Today, more than a million visitors have done exactly that. They walk the cell blocks. They stand under the gallows. They hear the stories of Sim Jackson and Charlie Powell and Sheriff Joe Perry with his coiled rope. They eat lunch afterward on St. George Street, a short walk from what Flagler built, most of them unaware that the most interesting building in the complex is not the one with the Tiffany glass.
Henry Flagler paid $10,000 to build St. Augustine's jail. Not from civic duty. Not from philanthropy. He paid it because the old jail was sitting on land he needed — and because he wanted criminals somewhere his guests couldn't see them.
The company he hired to build it would later build Alcatraz.
The building designed specifically to disappear into the neighborhood — the one nobody was supposed to notice — is now the only structure on San Marco Avenue that people drive from three states away to visit.
The Ponce de Leon Hotel is a college.

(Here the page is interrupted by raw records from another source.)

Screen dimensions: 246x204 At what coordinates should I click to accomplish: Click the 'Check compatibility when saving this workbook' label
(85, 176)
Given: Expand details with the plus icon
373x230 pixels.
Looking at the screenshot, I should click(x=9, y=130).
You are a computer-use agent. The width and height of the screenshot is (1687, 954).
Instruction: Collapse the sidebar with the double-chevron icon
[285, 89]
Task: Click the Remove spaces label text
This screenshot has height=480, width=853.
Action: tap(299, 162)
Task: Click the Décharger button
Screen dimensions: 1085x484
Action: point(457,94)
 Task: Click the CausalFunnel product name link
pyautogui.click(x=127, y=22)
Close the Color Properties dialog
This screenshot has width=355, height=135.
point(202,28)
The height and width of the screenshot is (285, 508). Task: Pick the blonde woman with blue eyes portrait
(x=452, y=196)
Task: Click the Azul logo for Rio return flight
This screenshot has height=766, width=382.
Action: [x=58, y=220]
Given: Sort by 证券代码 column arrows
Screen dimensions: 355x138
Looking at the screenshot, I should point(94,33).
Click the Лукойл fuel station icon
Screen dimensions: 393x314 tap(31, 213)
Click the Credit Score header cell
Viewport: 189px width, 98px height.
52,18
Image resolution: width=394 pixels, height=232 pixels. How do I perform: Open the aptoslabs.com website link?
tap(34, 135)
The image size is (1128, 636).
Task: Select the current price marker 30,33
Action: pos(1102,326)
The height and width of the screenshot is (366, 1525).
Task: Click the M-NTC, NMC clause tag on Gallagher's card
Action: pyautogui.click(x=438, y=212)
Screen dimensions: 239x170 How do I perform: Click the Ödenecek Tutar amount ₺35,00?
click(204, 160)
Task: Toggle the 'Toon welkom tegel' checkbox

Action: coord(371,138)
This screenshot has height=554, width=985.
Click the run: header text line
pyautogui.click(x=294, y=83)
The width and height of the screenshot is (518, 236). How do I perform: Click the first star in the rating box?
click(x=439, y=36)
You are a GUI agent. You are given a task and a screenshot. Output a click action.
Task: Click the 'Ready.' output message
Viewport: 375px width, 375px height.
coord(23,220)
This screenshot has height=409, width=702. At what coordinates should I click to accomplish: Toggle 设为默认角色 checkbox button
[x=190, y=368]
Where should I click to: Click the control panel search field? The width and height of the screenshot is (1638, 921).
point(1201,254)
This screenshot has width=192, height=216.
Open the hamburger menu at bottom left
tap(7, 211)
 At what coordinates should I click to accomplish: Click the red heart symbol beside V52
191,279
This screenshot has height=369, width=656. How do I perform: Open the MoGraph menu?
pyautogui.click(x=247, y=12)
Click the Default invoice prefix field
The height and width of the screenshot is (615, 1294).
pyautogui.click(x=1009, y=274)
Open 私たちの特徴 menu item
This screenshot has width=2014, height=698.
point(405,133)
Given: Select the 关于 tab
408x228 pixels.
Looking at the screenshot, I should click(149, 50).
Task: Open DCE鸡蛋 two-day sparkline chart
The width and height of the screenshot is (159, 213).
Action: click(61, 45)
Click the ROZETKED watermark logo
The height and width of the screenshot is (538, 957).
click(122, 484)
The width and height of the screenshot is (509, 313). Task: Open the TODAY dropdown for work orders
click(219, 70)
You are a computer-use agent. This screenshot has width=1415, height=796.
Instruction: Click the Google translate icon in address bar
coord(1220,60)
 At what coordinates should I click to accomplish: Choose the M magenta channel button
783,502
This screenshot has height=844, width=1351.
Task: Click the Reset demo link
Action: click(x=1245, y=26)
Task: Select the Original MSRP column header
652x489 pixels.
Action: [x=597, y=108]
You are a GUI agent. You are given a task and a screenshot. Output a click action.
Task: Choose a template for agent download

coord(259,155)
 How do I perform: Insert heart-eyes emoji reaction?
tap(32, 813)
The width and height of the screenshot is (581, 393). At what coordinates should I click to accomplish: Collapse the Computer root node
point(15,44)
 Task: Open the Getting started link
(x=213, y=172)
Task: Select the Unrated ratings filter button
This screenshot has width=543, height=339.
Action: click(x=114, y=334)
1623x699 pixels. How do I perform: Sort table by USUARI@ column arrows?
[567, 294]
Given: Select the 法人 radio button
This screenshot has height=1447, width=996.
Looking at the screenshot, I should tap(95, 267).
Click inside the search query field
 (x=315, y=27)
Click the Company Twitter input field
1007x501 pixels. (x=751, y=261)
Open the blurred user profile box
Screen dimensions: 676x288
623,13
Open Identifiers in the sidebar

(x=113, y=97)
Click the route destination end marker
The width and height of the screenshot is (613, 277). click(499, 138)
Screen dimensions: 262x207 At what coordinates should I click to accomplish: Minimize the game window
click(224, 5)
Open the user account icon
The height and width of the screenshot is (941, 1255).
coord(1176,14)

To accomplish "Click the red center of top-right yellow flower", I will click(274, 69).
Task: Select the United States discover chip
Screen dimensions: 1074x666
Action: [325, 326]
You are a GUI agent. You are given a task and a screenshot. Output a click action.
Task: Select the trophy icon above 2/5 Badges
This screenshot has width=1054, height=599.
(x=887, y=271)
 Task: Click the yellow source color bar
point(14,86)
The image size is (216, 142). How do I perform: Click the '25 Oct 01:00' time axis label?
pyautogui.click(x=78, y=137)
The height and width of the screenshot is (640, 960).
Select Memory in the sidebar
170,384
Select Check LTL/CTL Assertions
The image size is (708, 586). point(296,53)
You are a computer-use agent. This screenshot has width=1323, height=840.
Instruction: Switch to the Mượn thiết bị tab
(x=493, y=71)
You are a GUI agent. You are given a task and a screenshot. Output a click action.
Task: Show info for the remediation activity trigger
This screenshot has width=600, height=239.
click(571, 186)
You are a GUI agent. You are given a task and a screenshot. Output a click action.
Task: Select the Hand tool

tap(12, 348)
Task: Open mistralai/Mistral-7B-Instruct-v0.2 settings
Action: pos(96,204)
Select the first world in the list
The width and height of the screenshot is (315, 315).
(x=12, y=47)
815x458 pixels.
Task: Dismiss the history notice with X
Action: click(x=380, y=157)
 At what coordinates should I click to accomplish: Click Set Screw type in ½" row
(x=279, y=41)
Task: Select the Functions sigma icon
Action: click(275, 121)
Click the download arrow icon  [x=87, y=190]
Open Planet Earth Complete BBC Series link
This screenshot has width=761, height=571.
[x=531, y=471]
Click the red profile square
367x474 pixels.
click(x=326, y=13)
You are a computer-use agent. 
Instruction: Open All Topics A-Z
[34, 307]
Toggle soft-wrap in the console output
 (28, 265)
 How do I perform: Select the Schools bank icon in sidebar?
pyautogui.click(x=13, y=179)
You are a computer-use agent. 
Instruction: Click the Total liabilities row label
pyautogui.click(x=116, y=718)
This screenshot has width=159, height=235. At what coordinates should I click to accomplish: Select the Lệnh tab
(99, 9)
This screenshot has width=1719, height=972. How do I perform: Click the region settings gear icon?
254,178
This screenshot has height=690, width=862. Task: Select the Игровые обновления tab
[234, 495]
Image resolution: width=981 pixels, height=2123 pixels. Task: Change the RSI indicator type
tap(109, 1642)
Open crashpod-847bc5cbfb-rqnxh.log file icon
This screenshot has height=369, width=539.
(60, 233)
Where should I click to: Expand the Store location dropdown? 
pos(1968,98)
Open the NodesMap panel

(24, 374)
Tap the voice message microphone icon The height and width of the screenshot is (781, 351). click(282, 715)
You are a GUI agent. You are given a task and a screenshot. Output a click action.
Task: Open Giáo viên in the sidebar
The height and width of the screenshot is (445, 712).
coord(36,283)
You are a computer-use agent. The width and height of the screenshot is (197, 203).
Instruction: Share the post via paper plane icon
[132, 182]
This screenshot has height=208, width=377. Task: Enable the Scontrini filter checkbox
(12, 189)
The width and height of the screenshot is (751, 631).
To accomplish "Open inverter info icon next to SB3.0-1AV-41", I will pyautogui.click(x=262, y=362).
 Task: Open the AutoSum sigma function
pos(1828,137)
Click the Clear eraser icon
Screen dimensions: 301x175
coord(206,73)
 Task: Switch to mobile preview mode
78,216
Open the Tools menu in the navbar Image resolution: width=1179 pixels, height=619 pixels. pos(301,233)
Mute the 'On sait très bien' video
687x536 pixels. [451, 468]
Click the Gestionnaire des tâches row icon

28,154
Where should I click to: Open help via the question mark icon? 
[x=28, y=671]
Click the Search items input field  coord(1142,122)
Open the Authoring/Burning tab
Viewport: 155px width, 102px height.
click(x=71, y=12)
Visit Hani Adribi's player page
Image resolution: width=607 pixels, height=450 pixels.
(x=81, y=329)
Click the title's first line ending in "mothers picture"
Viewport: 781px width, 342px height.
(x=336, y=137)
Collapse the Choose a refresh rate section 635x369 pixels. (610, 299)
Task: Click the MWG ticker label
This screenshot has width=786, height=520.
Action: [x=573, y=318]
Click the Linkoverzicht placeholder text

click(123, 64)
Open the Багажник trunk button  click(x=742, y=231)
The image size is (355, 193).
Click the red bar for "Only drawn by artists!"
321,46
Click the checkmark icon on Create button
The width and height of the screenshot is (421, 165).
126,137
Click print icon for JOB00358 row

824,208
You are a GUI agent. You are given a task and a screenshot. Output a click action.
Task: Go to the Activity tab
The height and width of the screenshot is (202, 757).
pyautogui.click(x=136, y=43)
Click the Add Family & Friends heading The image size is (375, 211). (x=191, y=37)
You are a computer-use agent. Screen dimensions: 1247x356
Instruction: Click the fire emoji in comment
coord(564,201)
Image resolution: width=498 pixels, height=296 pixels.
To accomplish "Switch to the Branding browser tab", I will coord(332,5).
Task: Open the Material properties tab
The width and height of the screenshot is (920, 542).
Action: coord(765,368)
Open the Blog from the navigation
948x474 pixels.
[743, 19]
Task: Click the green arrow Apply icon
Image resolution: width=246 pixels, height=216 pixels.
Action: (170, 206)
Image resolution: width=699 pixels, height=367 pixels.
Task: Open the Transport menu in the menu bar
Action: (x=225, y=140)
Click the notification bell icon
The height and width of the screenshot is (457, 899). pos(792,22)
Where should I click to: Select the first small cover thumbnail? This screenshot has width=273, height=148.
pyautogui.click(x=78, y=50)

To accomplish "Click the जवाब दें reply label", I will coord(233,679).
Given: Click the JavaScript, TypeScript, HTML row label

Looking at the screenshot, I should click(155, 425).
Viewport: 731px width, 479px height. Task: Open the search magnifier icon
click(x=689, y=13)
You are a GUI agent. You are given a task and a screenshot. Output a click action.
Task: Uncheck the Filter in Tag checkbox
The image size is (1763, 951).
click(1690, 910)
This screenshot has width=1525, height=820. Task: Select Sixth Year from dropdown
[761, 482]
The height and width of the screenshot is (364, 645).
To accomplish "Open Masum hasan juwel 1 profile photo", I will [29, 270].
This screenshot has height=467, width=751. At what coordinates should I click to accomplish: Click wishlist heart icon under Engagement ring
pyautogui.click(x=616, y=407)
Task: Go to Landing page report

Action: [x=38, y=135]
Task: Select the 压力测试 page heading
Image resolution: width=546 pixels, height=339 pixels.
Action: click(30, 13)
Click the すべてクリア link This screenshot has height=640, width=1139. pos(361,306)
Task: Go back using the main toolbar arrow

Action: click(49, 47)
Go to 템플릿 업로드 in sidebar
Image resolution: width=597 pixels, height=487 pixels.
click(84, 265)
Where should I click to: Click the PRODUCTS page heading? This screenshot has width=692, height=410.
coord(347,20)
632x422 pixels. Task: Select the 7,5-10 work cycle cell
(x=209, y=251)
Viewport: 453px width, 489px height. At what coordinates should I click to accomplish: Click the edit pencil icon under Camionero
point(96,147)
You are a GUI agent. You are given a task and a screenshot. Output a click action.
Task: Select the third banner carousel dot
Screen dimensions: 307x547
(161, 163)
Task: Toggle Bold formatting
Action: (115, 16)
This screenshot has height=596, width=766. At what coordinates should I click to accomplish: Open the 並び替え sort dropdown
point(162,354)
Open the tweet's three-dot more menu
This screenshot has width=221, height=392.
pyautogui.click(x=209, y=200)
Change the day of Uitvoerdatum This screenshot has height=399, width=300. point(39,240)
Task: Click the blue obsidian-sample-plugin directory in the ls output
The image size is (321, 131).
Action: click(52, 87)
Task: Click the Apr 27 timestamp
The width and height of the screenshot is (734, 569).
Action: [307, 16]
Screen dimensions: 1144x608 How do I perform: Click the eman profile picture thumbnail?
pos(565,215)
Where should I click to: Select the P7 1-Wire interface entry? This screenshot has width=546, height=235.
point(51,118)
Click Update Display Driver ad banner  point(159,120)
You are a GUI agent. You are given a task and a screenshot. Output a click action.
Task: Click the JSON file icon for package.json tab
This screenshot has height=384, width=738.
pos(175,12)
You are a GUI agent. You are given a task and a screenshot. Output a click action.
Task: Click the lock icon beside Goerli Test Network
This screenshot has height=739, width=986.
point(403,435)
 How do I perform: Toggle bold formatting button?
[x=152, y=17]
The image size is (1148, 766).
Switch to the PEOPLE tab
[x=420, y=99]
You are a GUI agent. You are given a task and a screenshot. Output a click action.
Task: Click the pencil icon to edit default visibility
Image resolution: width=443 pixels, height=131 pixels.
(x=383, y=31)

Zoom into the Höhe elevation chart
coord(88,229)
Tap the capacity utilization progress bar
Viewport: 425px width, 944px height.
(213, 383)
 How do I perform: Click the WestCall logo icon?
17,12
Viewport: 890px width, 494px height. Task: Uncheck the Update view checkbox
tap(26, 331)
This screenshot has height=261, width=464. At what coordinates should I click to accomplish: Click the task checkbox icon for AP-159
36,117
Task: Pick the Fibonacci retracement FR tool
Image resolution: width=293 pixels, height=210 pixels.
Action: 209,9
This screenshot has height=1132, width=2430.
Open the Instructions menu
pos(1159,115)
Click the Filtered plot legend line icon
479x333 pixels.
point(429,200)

Flagler's railroad is a memory. But the jail he paid to hide from his guests? It outlasted everything. It outlasted him.
Henry Flagler wanted his jail invisible. Instead, he built St. Augustine's most visited secret.
Good day.
The Old Jail is at 167 San Marco Avenue, St. Augustine. Tours depart every 20 minutes from 9 AM – 4:30 PM. Admission approximately $17 for adults. The hardtack is not on the menu.